Animal Soul escrita por Holden
Seus olhos fixaram-se nas ondas abaixo de seus pés. Era um dia frio e uma fina neblina cobria singelamente aquela imensidão de água cristalina. Mas isso não impedia que ela ouvisse o mar chamando seu nome. O peito apertado dentro de si, pesava-lhe a respiração.
Mas a garota sabia que estava pronta.
Os pés descalços sentiam a terra gelada e singelamente úmida, envolver sua pele, como se de alguma maneira, quisessem acalmar seu coração. A brisa estava leve e brincava com seus cabelos curtos e morenos. Um sorriso torto surgiu rapidamente sobre seus lábios. Sabia o que aquilo significava.
— Você não é quem aparenta ser – a voz despreocupada dele surgiu em sua mente, relembrando a última conversa que tiveram alguns dias atrás, dentro de um galpão perdido perto da estrada que seguiam. A chuva estava forte demais para que pudessem continuar.

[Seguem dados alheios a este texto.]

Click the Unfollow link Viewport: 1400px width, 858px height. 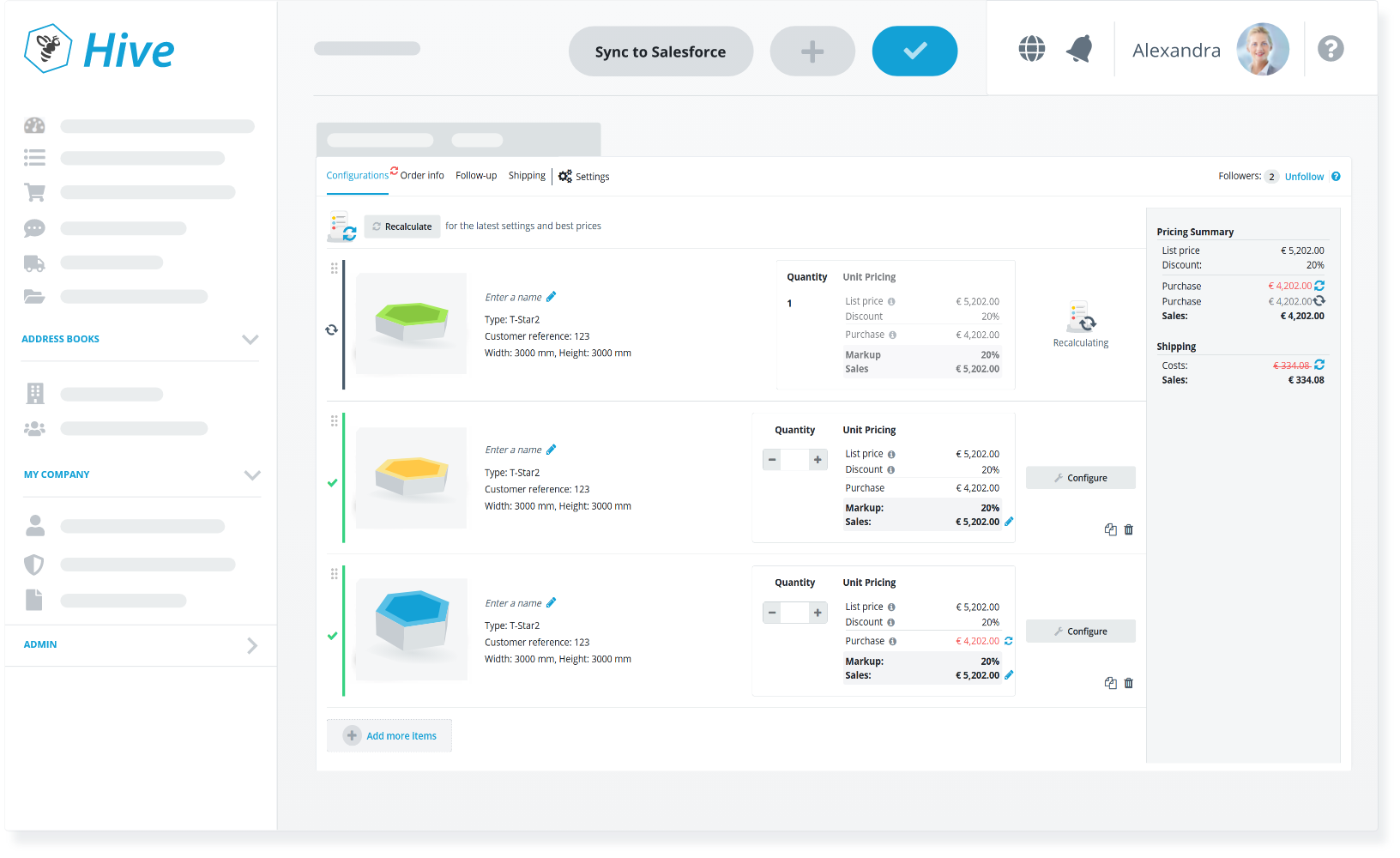click(x=1304, y=177)
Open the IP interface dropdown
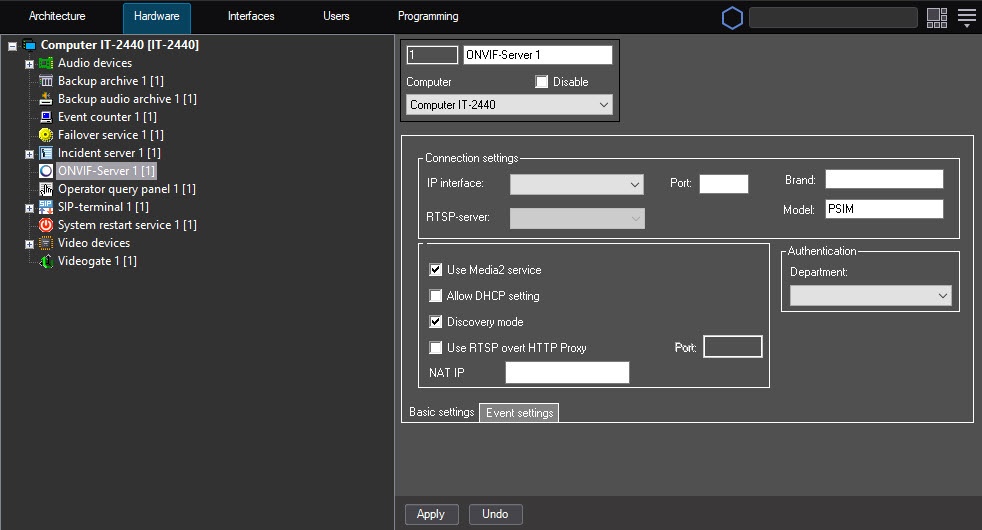Screen dimensions: 982x530 point(577,184)
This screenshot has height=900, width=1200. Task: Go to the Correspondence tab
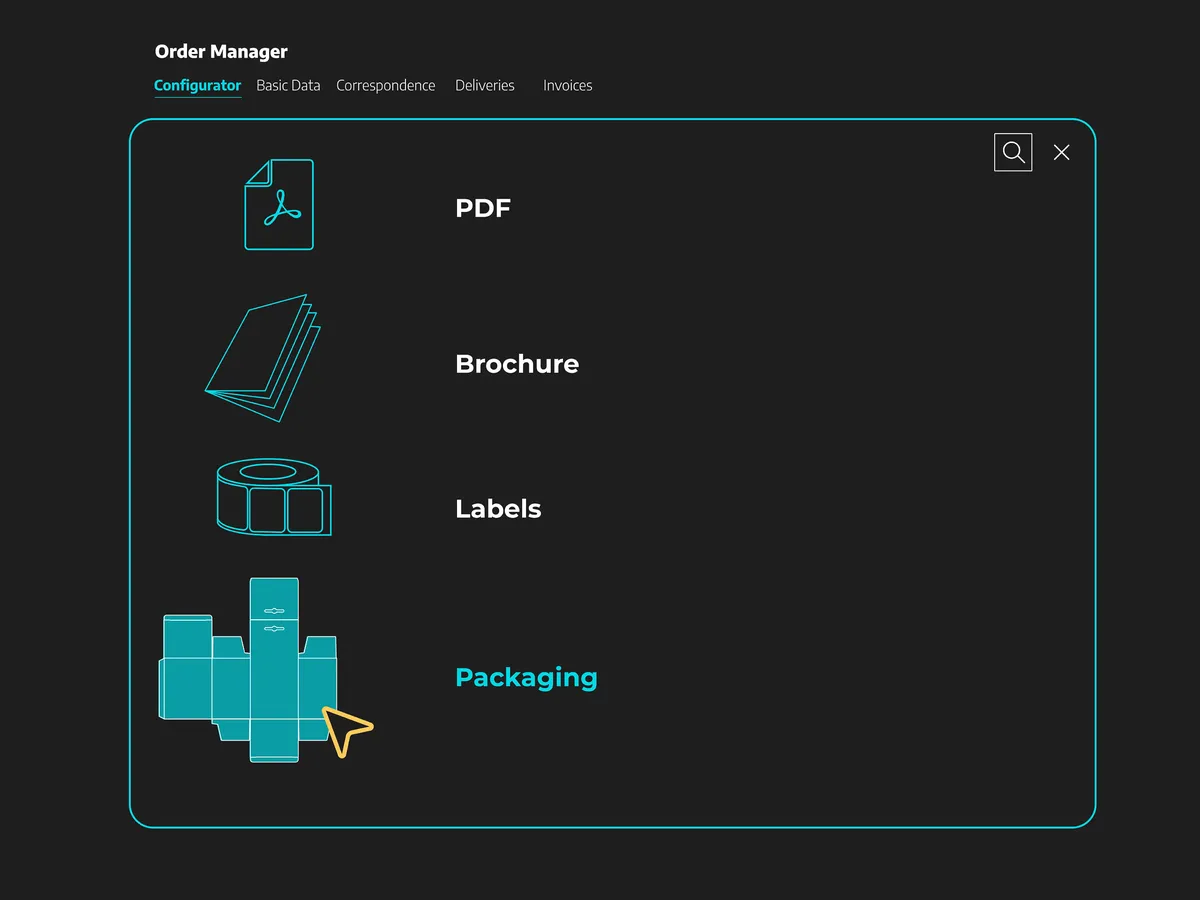tap(385, 86)
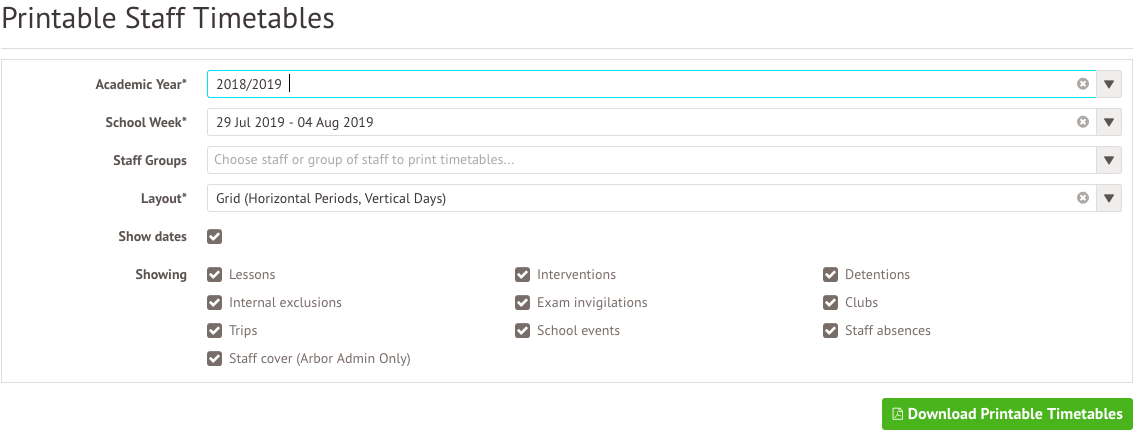Screen dimensions: 1140x435
Task: Clear the School Week value
Action: click(1083, 122)
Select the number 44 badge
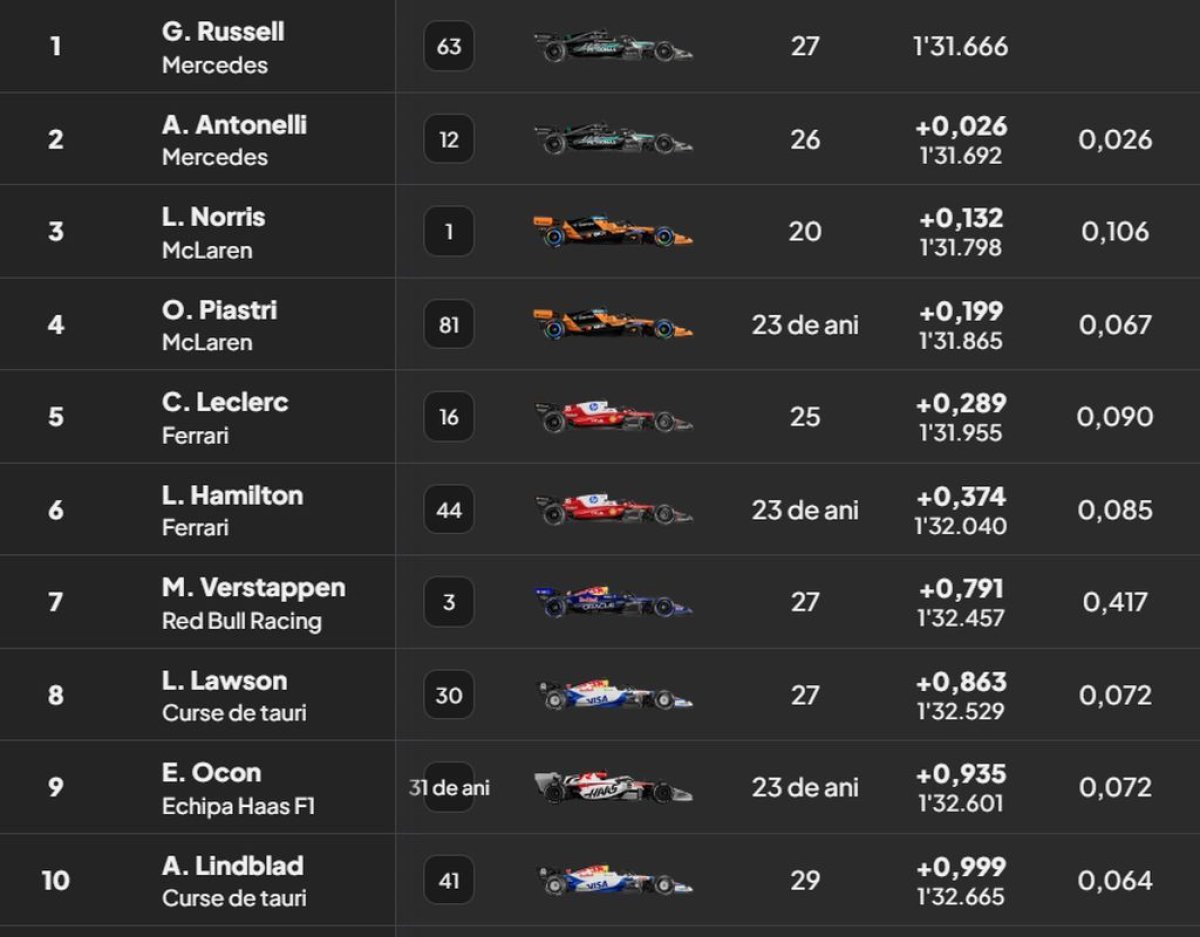The width and height of the screenshot is (1200, 937). point(449,510)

Ela o olhou fixamente, com os olhos cinzas e pesados que o garoto tanto admirava.
— O que eu sou então? – questionou-lhe rapidamente. Não havia percebido, mas no fundo de sua voz havia um começo de desespero. Como se a resposta daquela pergunta fosse sancionar todas as suas dúvidas.
Ambos se encararam. Estavam perto demais, mas isso não os incomodava mais.

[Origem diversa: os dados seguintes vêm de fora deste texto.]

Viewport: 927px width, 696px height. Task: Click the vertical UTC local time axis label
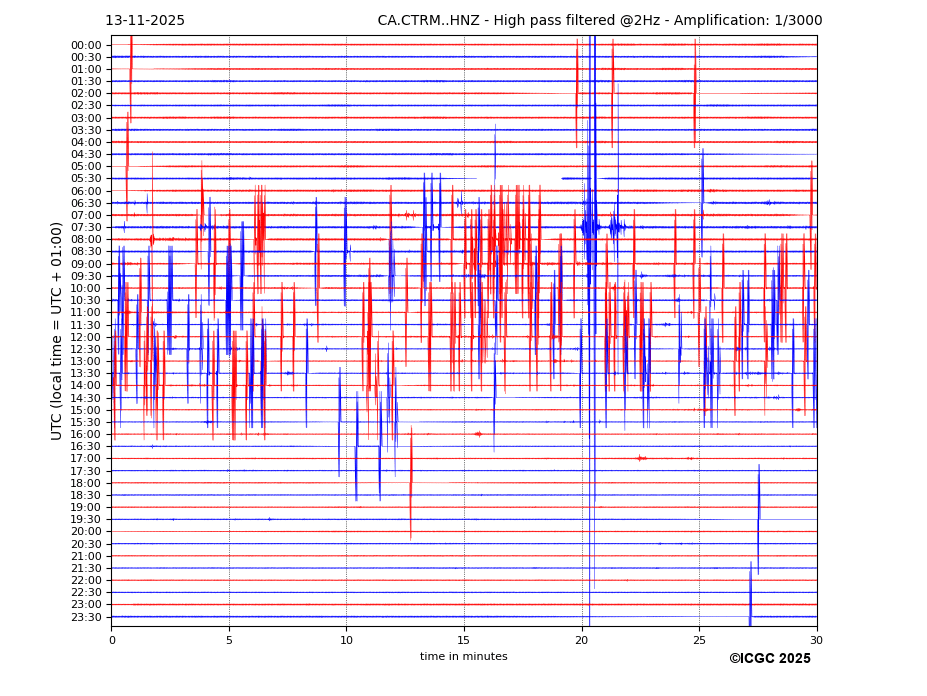[x=57, y=331]
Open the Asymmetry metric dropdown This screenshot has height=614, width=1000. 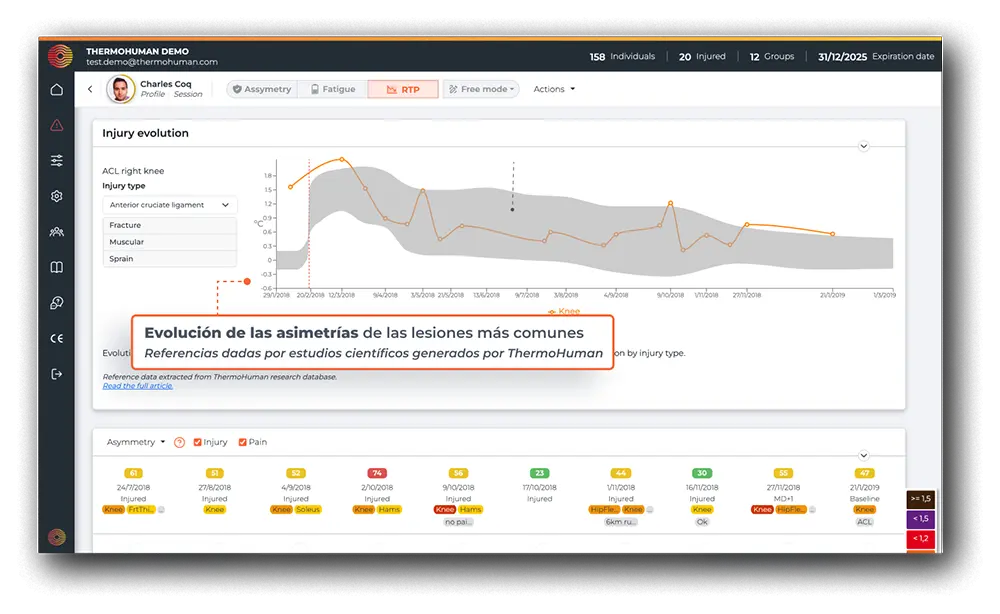pos(136,442)
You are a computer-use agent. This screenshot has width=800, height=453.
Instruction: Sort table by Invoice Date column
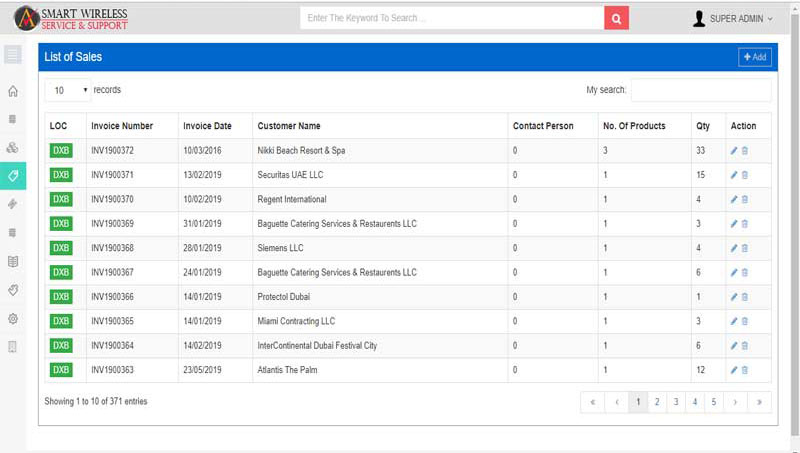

— Você sabe – o moreno deu de ombros, desviando seu olhar daquela garota misteriosa e charmosamente curiosa que havia conhecido alguns meses atrás. Apesar de gostar de seus olhos, não conseguia encará-los por muito tempo. Eram pesados demais.
— Não – respondeu com convicção. Gostaria de ouvi-lo – eu não sei.

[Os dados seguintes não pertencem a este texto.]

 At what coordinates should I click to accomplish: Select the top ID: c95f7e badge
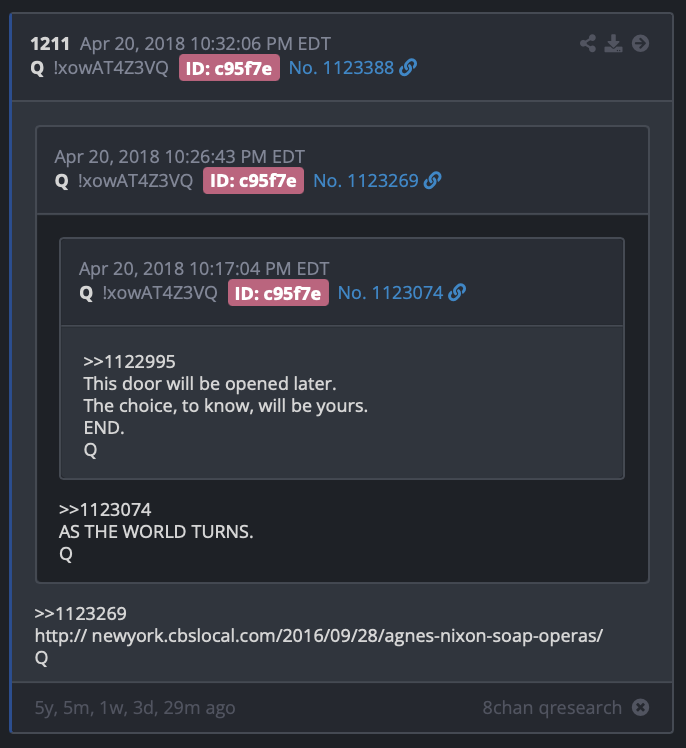[x=229, y=68]
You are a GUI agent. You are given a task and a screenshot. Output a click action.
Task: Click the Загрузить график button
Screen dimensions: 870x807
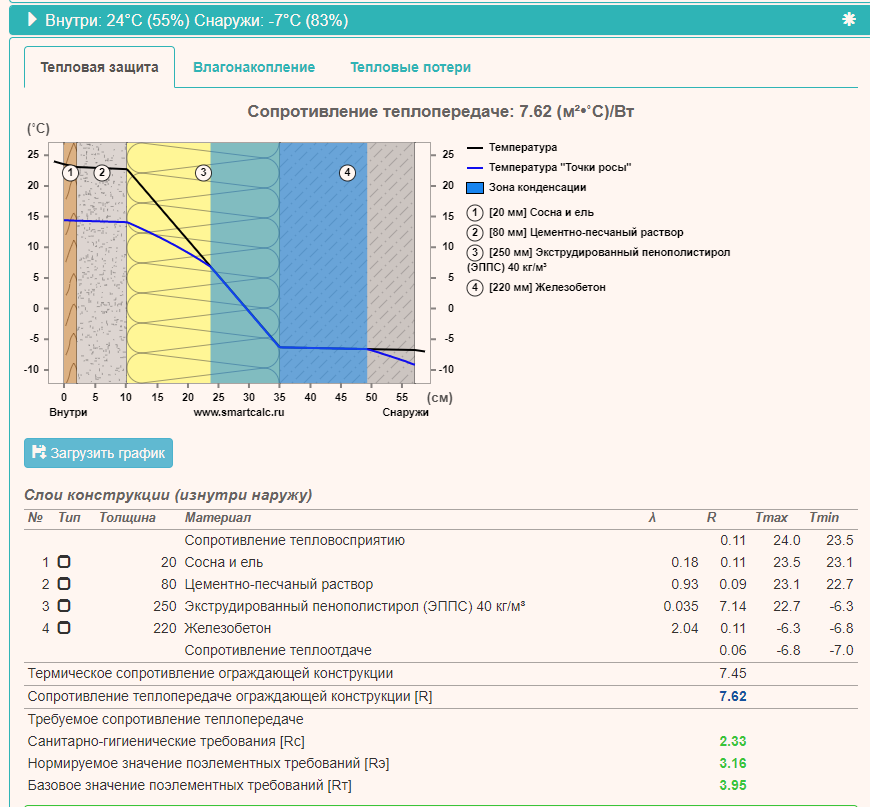(x=98, y=453)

— Uma alma animal – ele sorriu de lado, ao responde-la. – Sei disso quando você, sei lá, encara algum pássaro, uma árvore engraçada ou até mesmo o mar. É como se gritasse para eles, entende? Um grito como se quisesse que eles a levassem pra casa... Como se não pertencesse a esse mundo. Você simplesmente não se encaixa aqui. E isso é bom.
— Você acha isso bom? – sua voz cansada, surgiu como um soluço fundo. Ela não choraria ali. Não na sua frente.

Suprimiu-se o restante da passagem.